[RECORDS FOR THIS EXERCISE — start]

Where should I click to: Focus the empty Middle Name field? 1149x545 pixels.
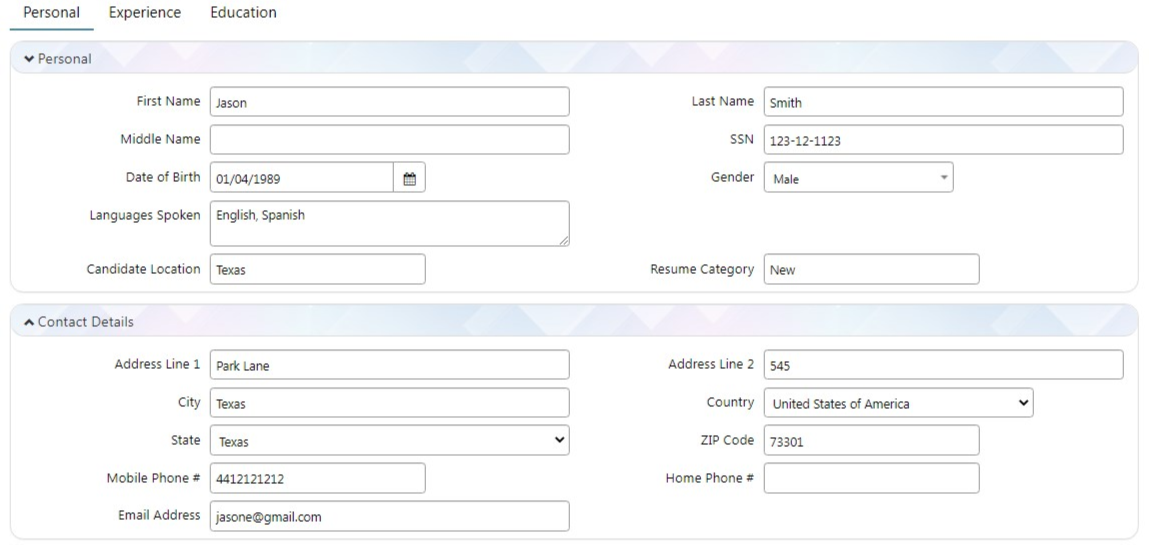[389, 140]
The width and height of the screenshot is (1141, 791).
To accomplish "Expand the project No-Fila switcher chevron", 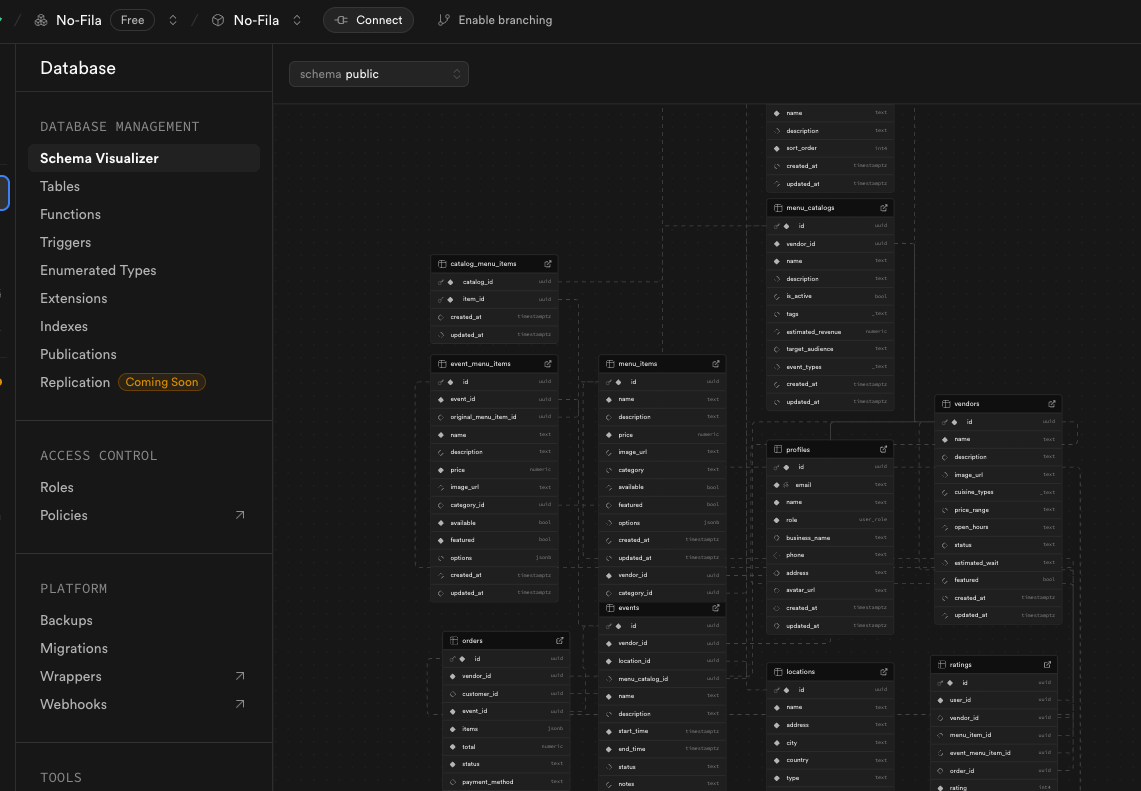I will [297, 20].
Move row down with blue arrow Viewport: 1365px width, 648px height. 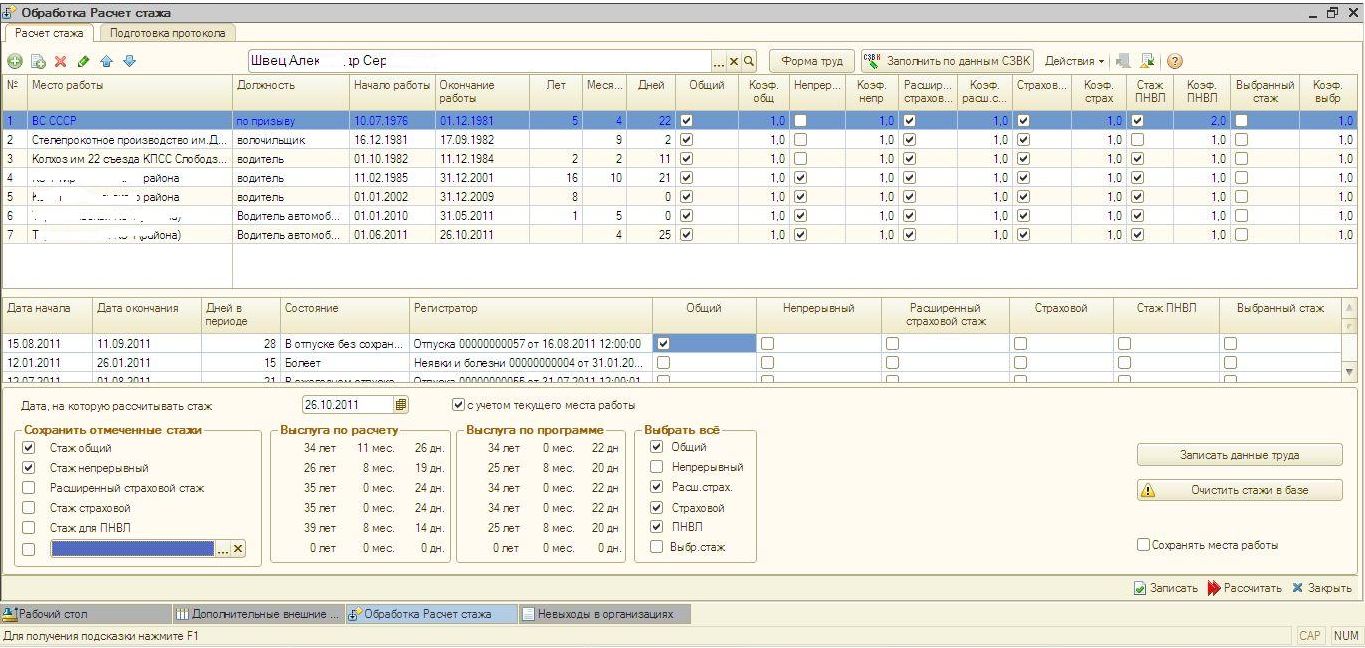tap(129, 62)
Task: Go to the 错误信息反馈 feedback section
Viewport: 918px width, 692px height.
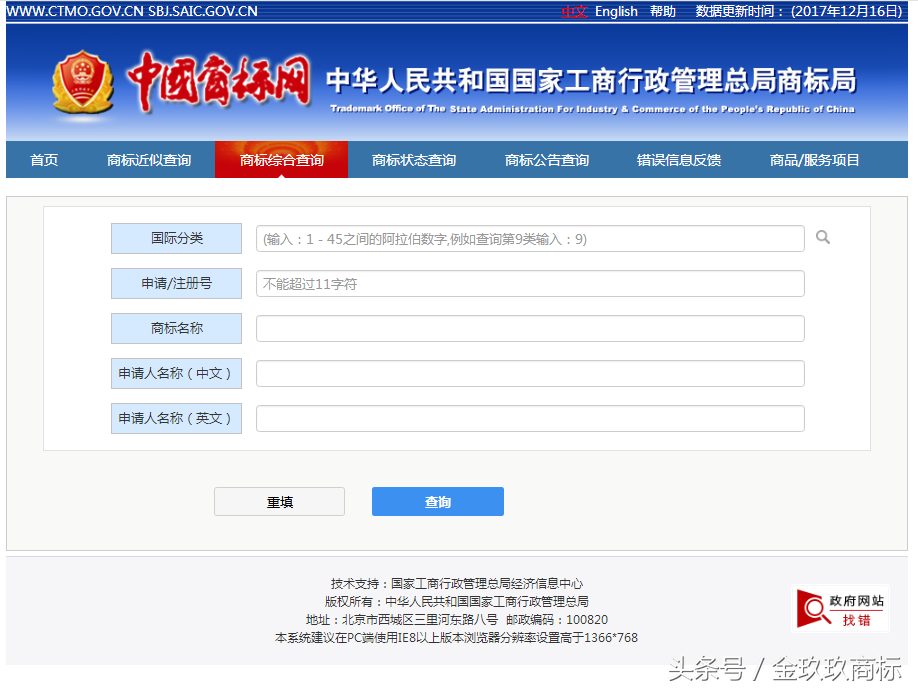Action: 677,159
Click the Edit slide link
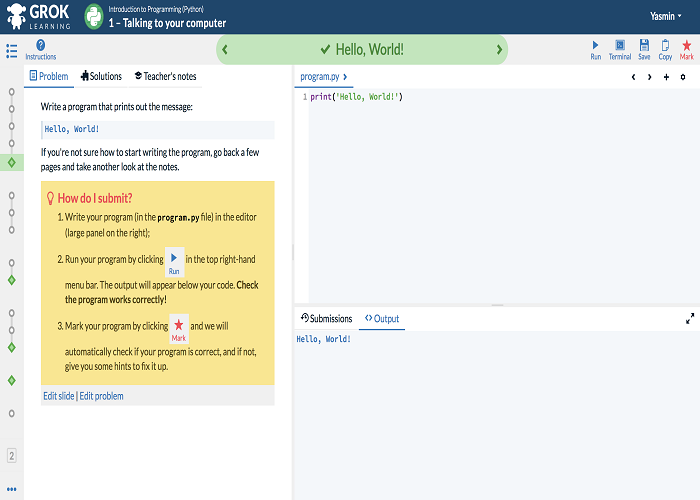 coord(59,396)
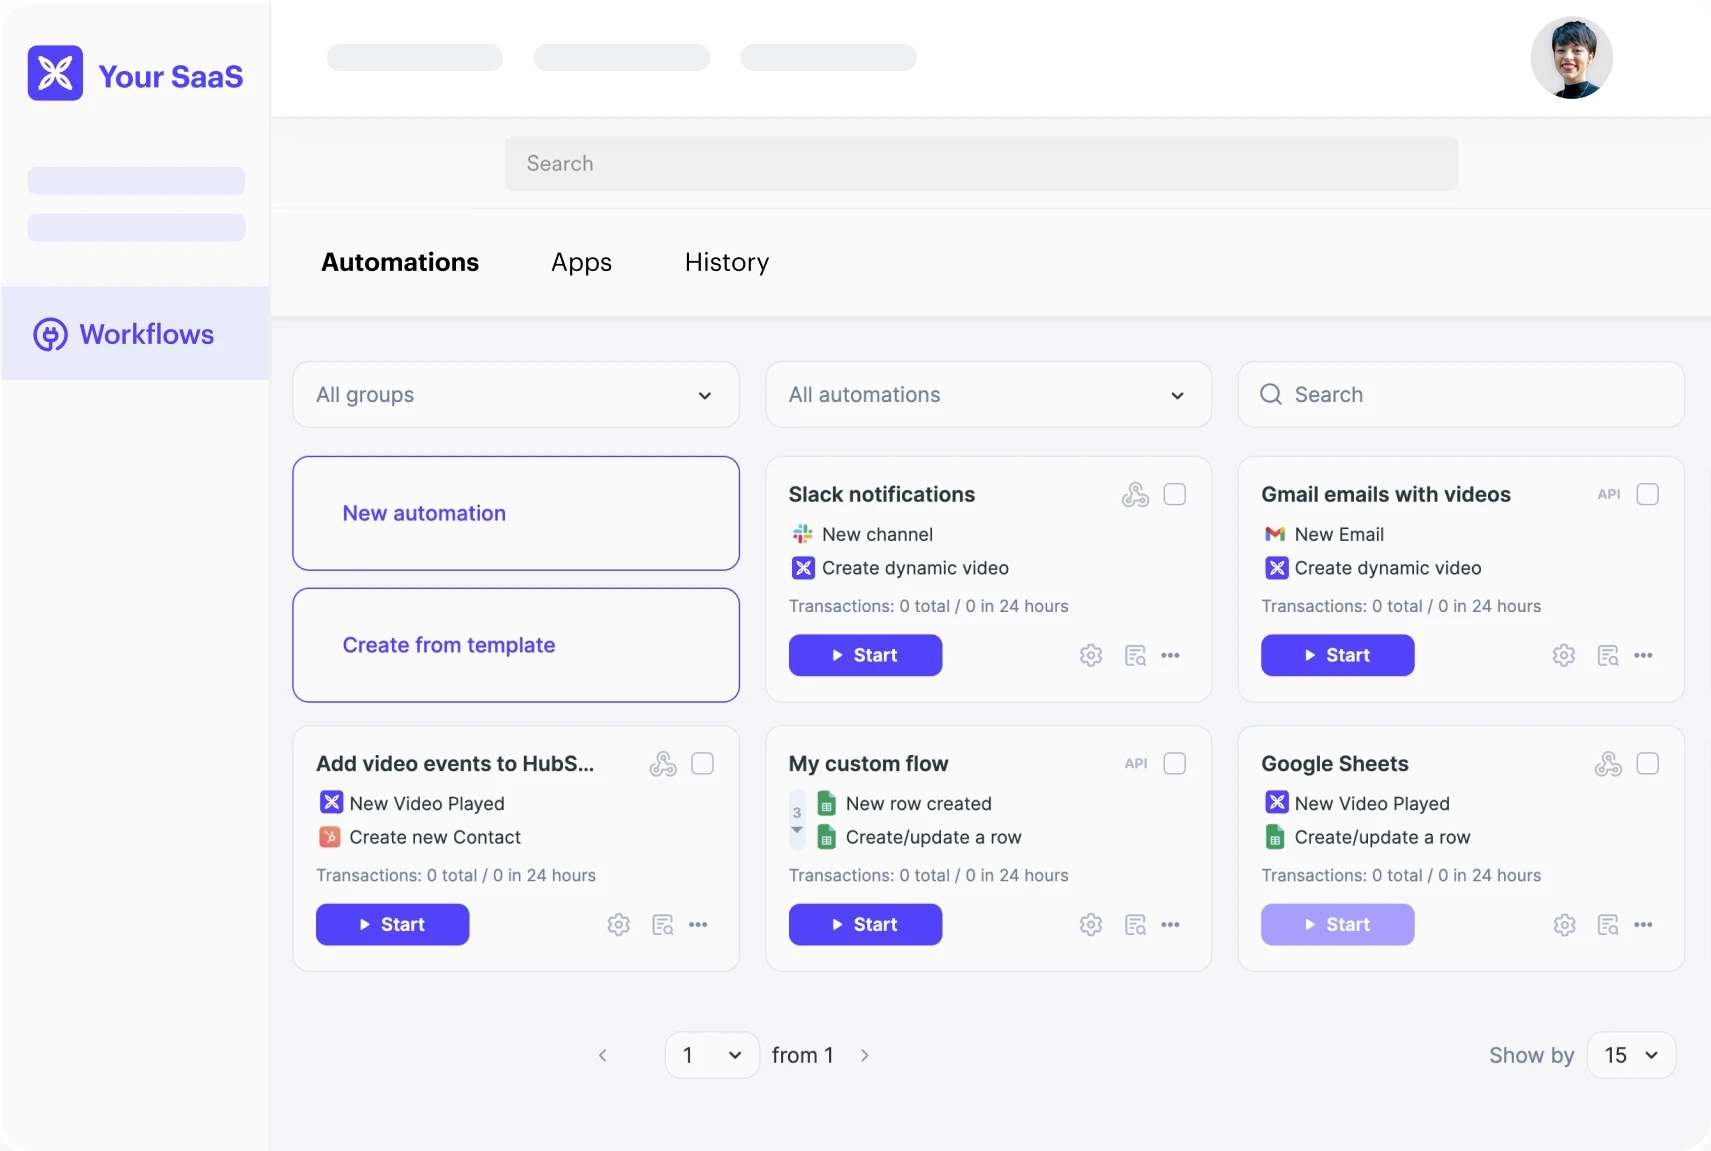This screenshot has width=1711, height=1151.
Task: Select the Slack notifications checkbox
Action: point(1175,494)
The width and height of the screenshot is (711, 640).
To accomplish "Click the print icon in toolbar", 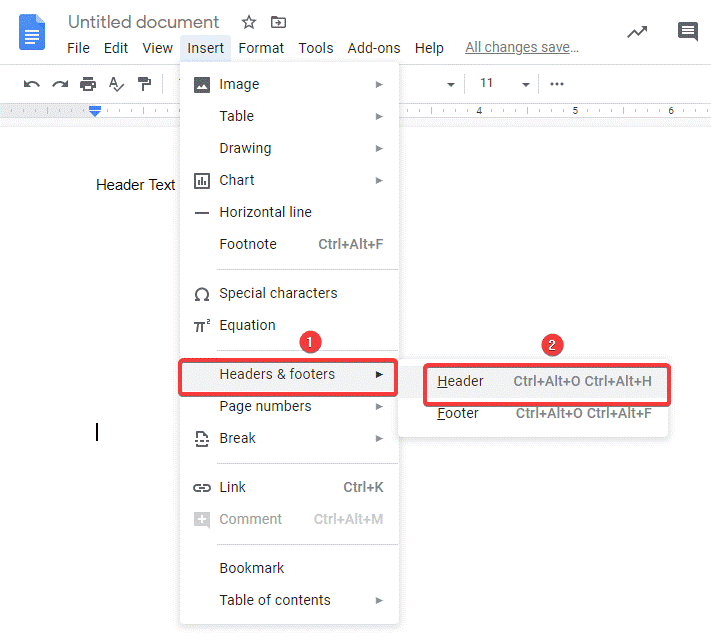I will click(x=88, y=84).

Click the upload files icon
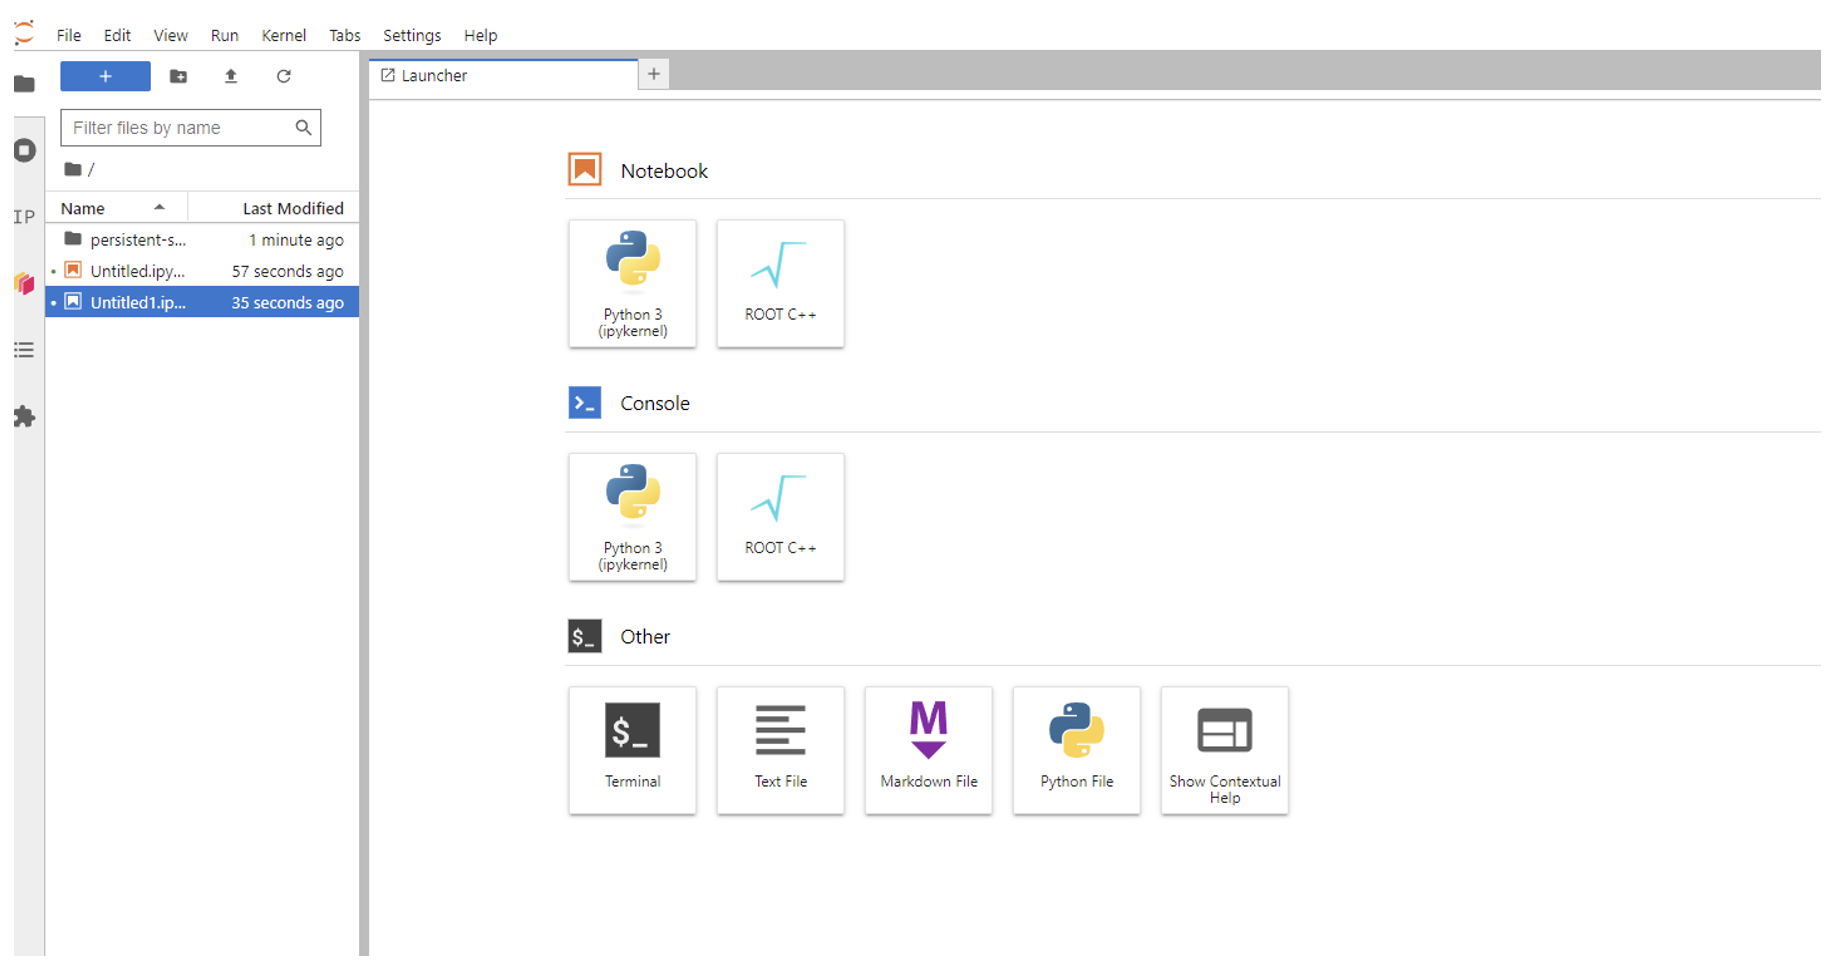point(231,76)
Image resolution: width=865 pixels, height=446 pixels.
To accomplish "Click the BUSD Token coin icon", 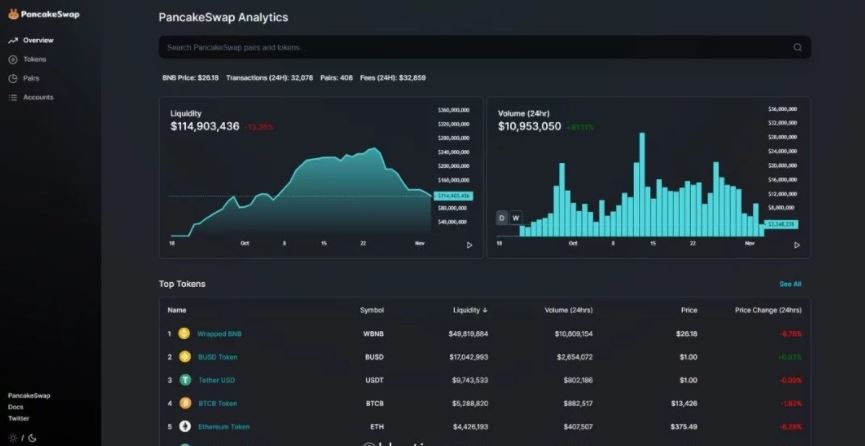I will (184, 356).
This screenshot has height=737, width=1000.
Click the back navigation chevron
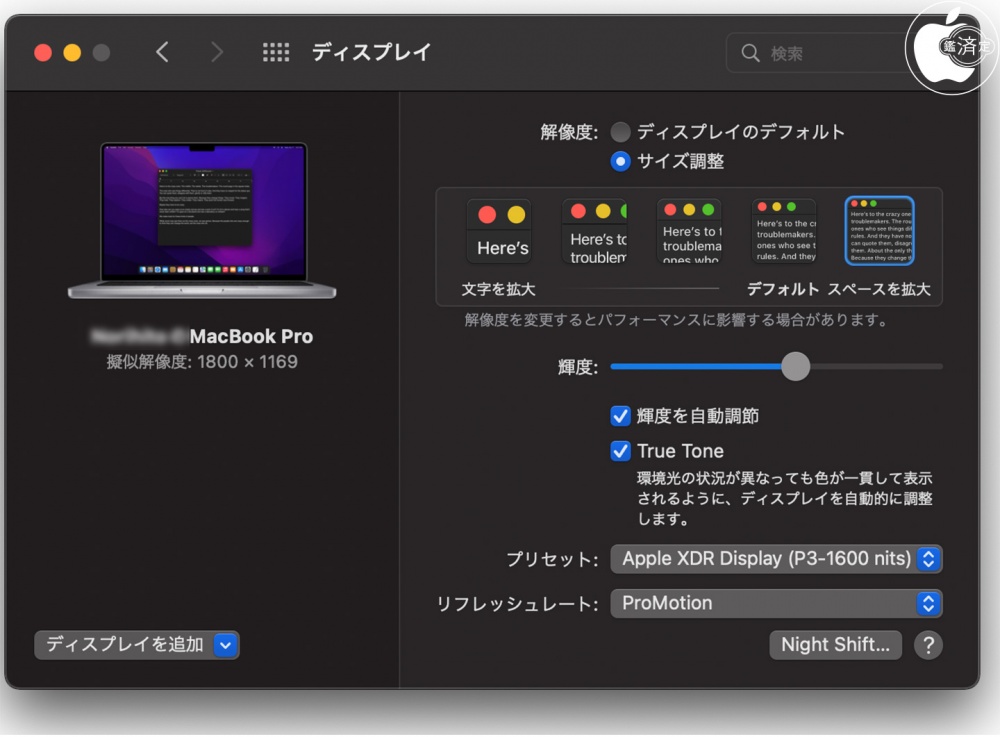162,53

[RECORDS FOR THIS EXERCISE — finish]

### TASK TO CARRY OUT
Find the line containing "This screenshot has height=737, width=1000." in the listing above. Please restate word for word that line through the last one, leaving out the pictures.

### FINAL ANSWER
This screenshot has height=737, width=1000.
Click the back navigation chevron
162,53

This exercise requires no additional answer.